Although the Every Student Success Act (ESSA) was signed into law in December, replacing the No Child Left Behind Act, most of its provisions will not take effect until the 2017–18 school year. Still, that leaves little time for the U.S. Department of Education (ED) to issue regulations on how states and districts should implement ESSA in instances where the law as written leaves things open to interpretation.
If Republican congressional leaders have their way, ED will issue as little regulation as possible and instead largely defer to states and school districts. Democrats appreciate the greater flexibility ESSA affords states and school districts while wanting the federal government to continue to enforce the law’s various safeguards for students of color, students from low-income families, and other traditionally underserved students.
All of these viewpoints were out in the open on February 10 when the U.S. House Committee on Education and the Workforce’s Subcommittee on Early Childhood, Elementary, and Secondary Education held the first congressional hearing on implementation of ESSA. In a blog post for the Alliance for Excellent Education’s “High School Soup” blog, Alliance Vice President of Policy and Advocacy Phillip Lovell called the hearing a “stark reminder of the deep philosophical divide” between Republicans and Democrats on the federal role in education.
“Although both parties [supported] ESSA,” Lovell writes, “they are worlds apart on how to implement it. House Democrats want the U.S. Department of Education to hold states accountable for equity. House Republicans want to hold ED accountable for state flexibility.”
Subcommittee Chairman Todd Rokita (R-IL) underscored that point in his opening statement, saying, “The passage of the Every Student Succeeds Act puts states and school districts back in charge of education, and includes more than 50 pages of provisions to keep the Department of Education in check. … Moving forward, it’s our collective responsibility to hold the Department of Education accountable for how it implements the law. Congress promised to restore state and local control over K–12 education, and now it’s our job to ensure that promise is kept.”
In her opening statement, U.S. Representative Marcia Fudge (D-OH) highlighted the flexibility that the law grants to states in developing accountability systems, standards, and assessments, but she stressed that the law maintained federal protections for traditionally underserved students. She also underscored that the new flexibility states enjoy also comes with increased responsibility and said that states and school districts will need to “implement ESSA in a way that continues its focus on meeting the needs of our nation’s most at-risk students.”

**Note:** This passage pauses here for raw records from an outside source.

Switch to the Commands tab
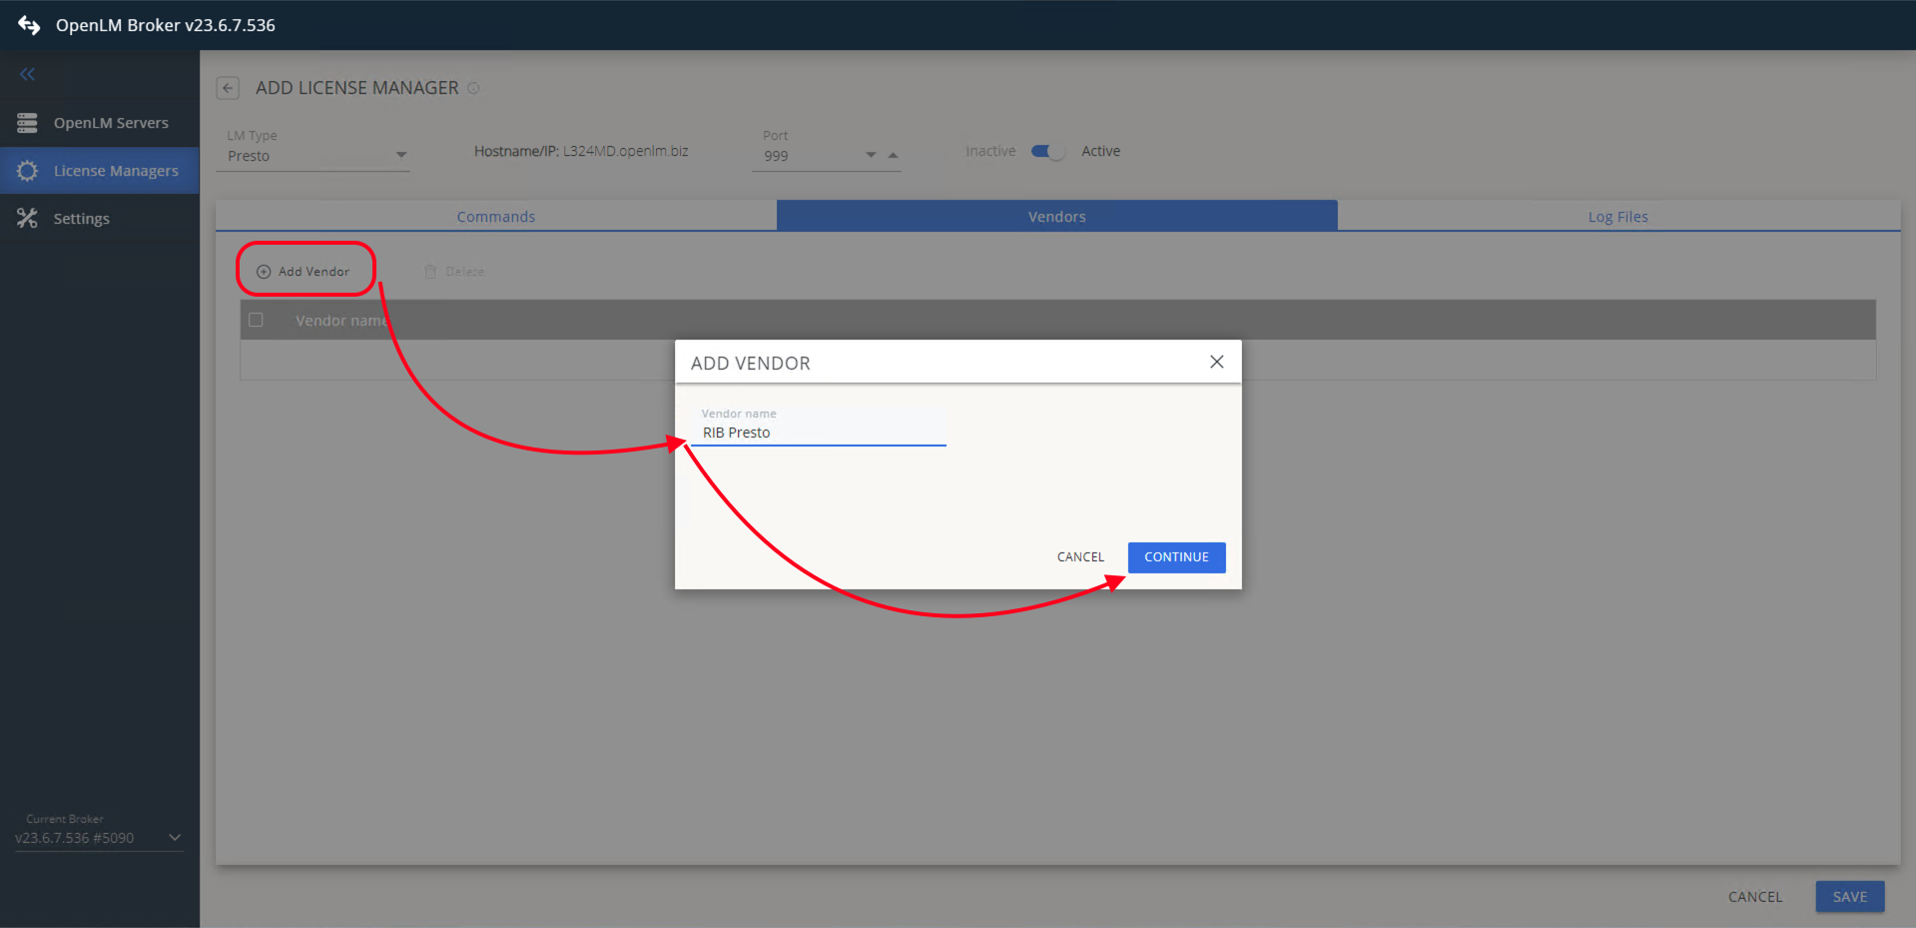Screen dimensions: 1916x928 pyautogui.click(x=495, y=216)
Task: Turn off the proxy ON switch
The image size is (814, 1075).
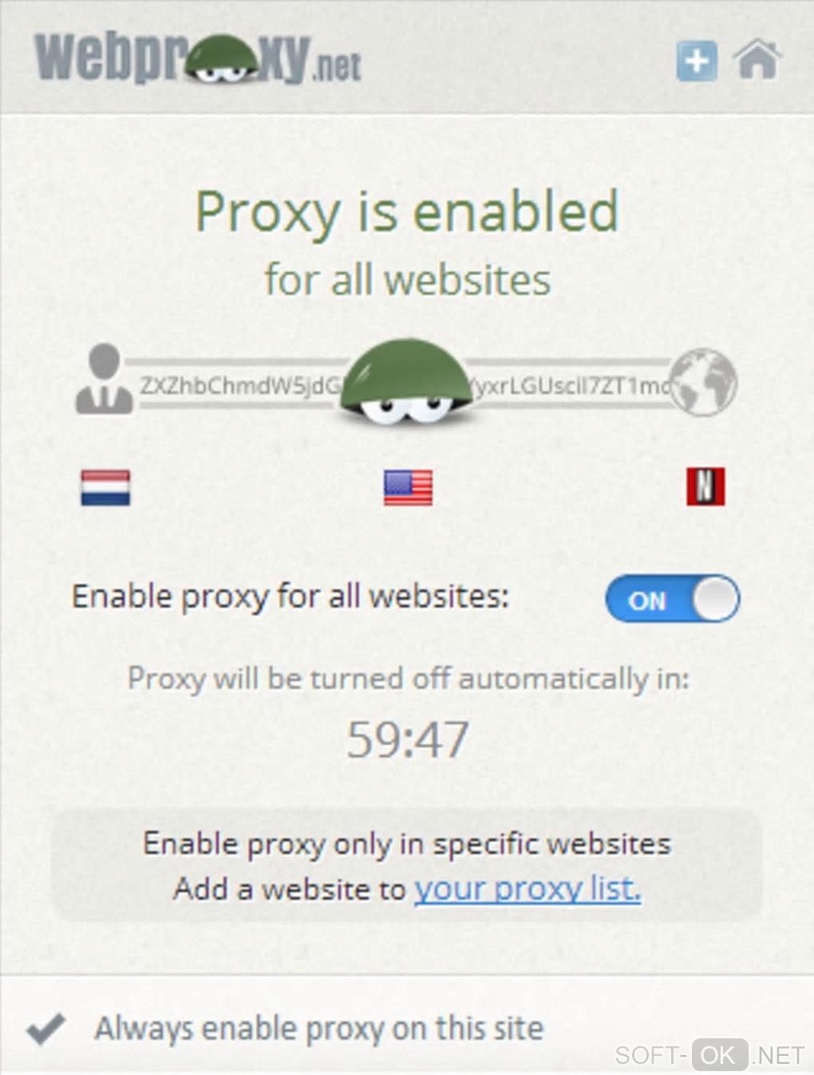Action: point(672,599)
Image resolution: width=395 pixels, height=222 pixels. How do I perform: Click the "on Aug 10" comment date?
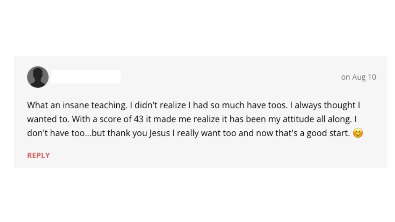point(359,77)
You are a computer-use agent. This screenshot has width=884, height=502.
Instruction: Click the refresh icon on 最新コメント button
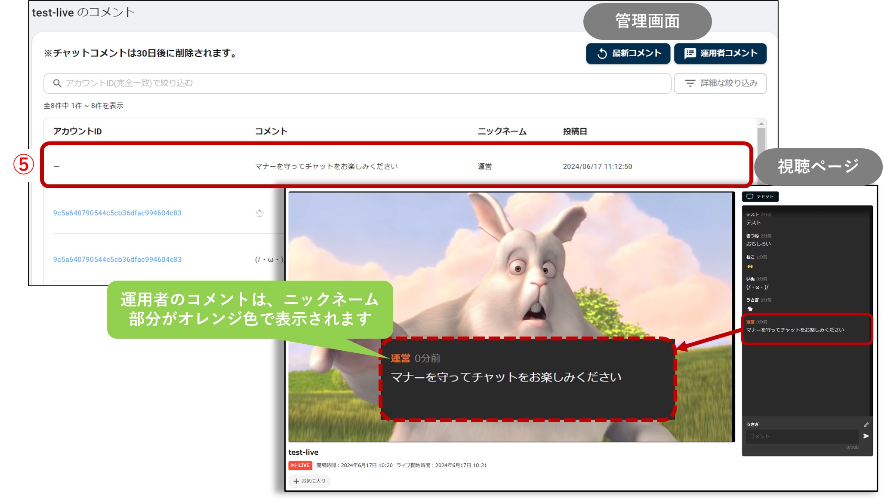[602, 53]
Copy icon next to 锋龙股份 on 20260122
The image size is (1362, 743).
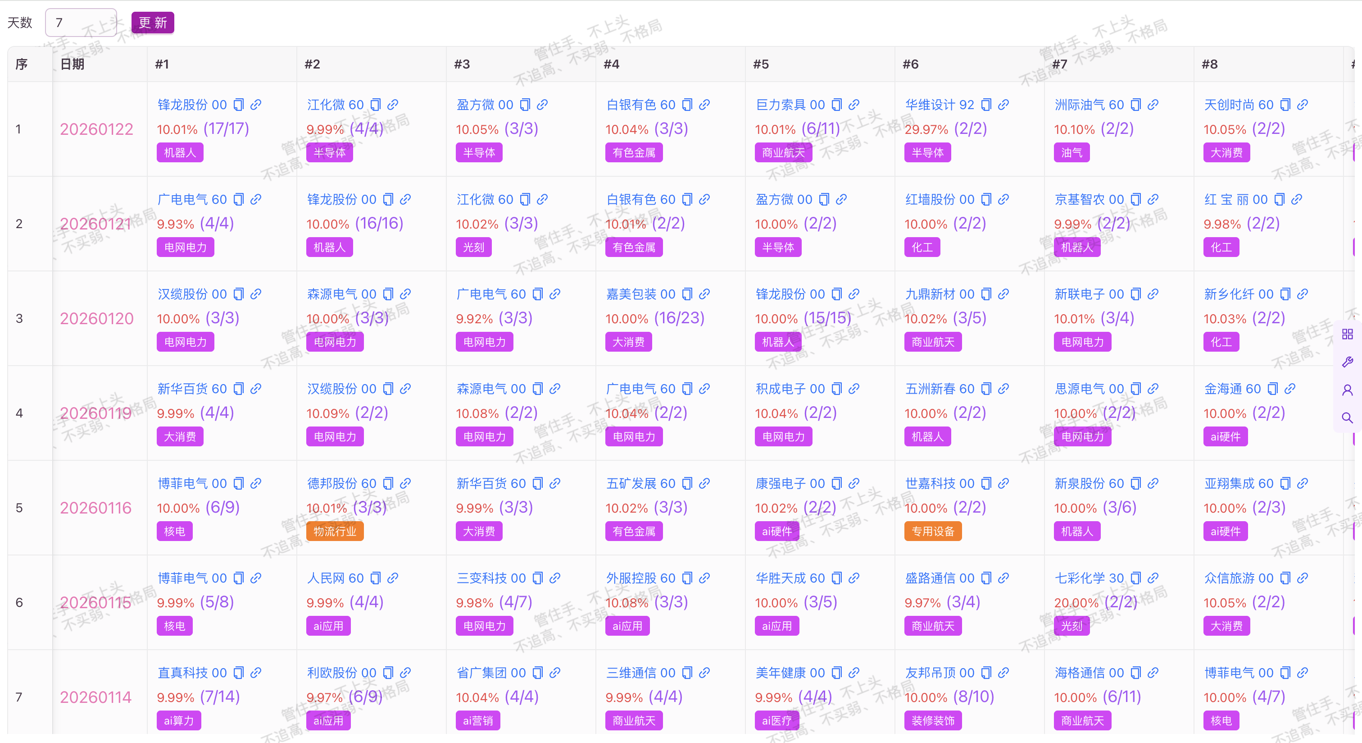(x=238, y=105)
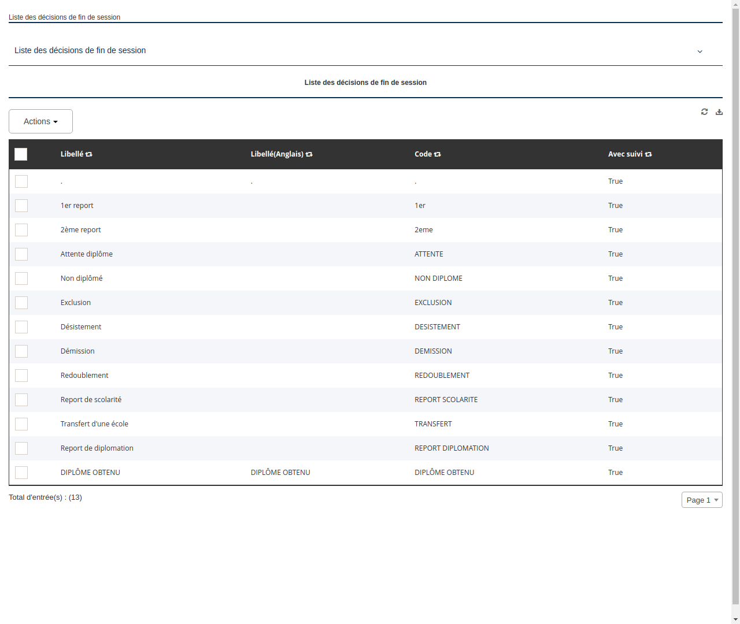The height and width of the screenshot is (624, 740).
Task: Click the download/export icon at top right
Action: click(x=719, y=112)
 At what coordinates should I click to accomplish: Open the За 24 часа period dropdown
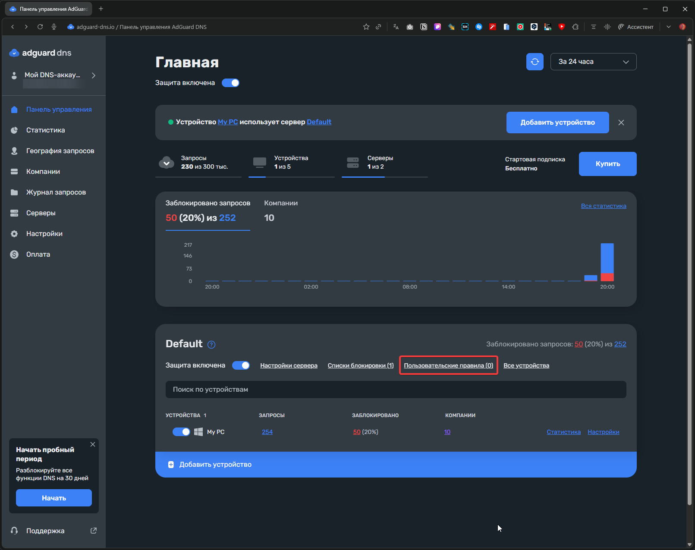(x=593, y=62)
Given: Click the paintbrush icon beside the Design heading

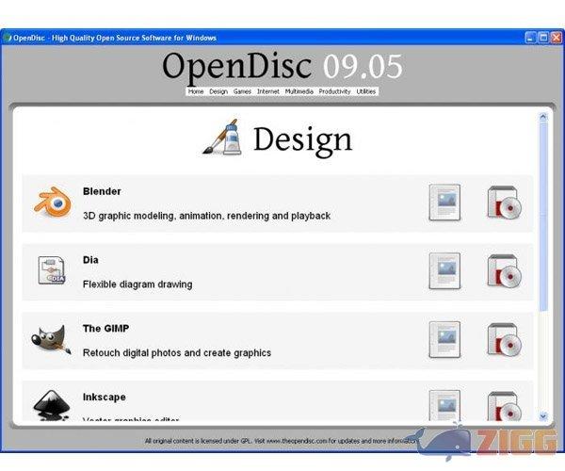Looking at the screenshot, I should (224, 138).
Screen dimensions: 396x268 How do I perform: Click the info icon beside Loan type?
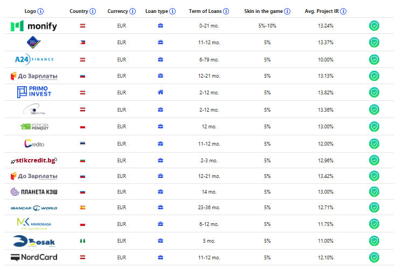[x=173, y=11]
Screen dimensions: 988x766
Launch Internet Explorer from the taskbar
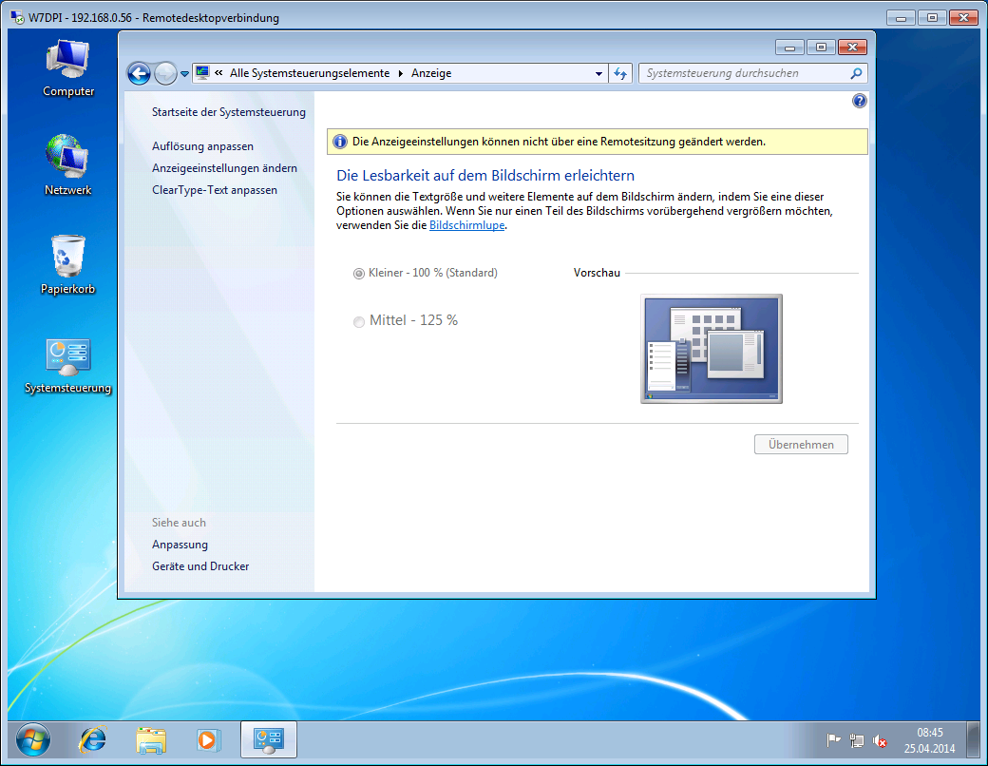pos(93,738)

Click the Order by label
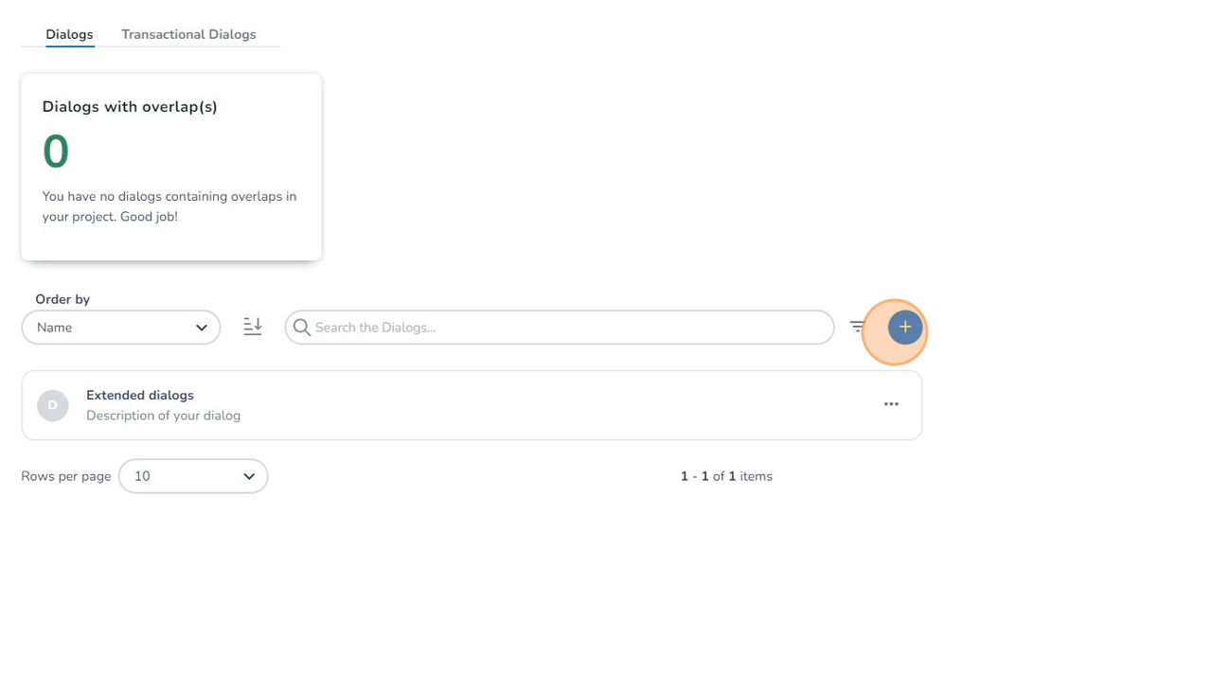[62, 299]
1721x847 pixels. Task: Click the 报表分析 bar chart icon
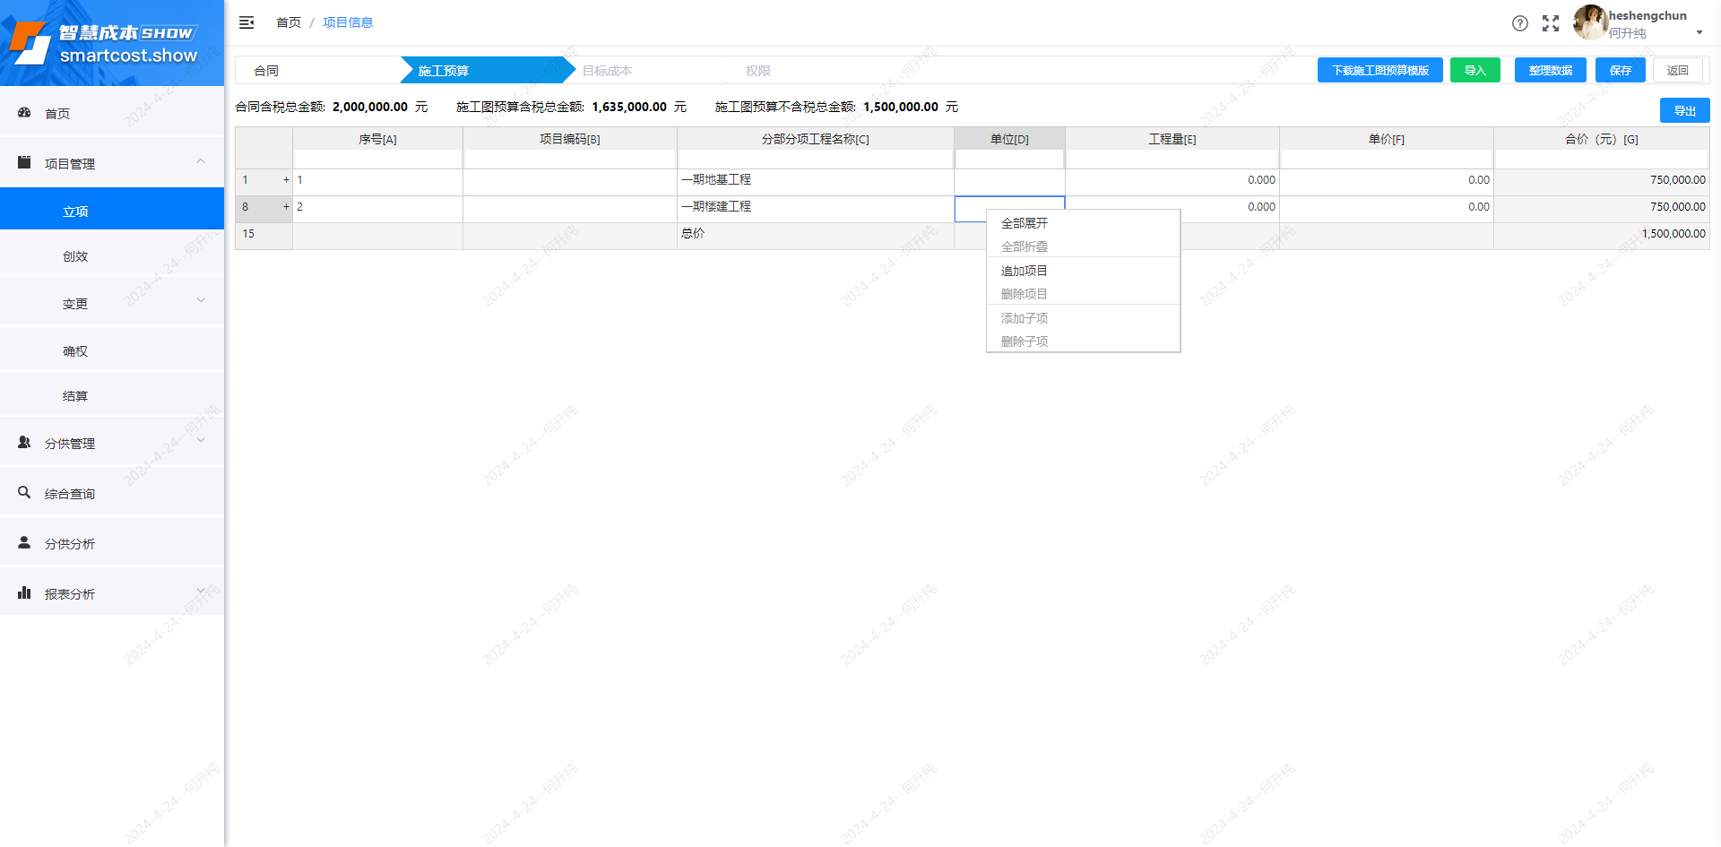(25, 593)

Lovell notes that it is too early to tell how state accountability systems will balance equity and flexibility under ESSA, but he writes that education reform advocates need to “support state leaders who recognize the need for accountability systems to focus on equity,” while ED “needs to issue regulations that require states to maintain that focus.”
Already this year, ED has moved quickly on the regulations process. In January, it held two public meetings on ESSA—one in Washington, DC and one in Los Angeles. On February 2, ED issued guidance to states on how federal dollars may be used to reduce unnecessary assessments and improve the quality of assessments. And on February 4, ED announced that it will undergo “negotiated rulemaking,” a process by which ED appoints people to serve on a committee to help develop regulations. Negotiated rulemaking makes it more likely that the regulation will be accepted by all interested parties, but it makes consensus more difficult to achieve. Negotiators will meet up to three times by the end of April, and if consensus is reached, ED will issue the agreed-upon regulations regarding assessments and the Title I “supplement, not supplant” policy for public comment.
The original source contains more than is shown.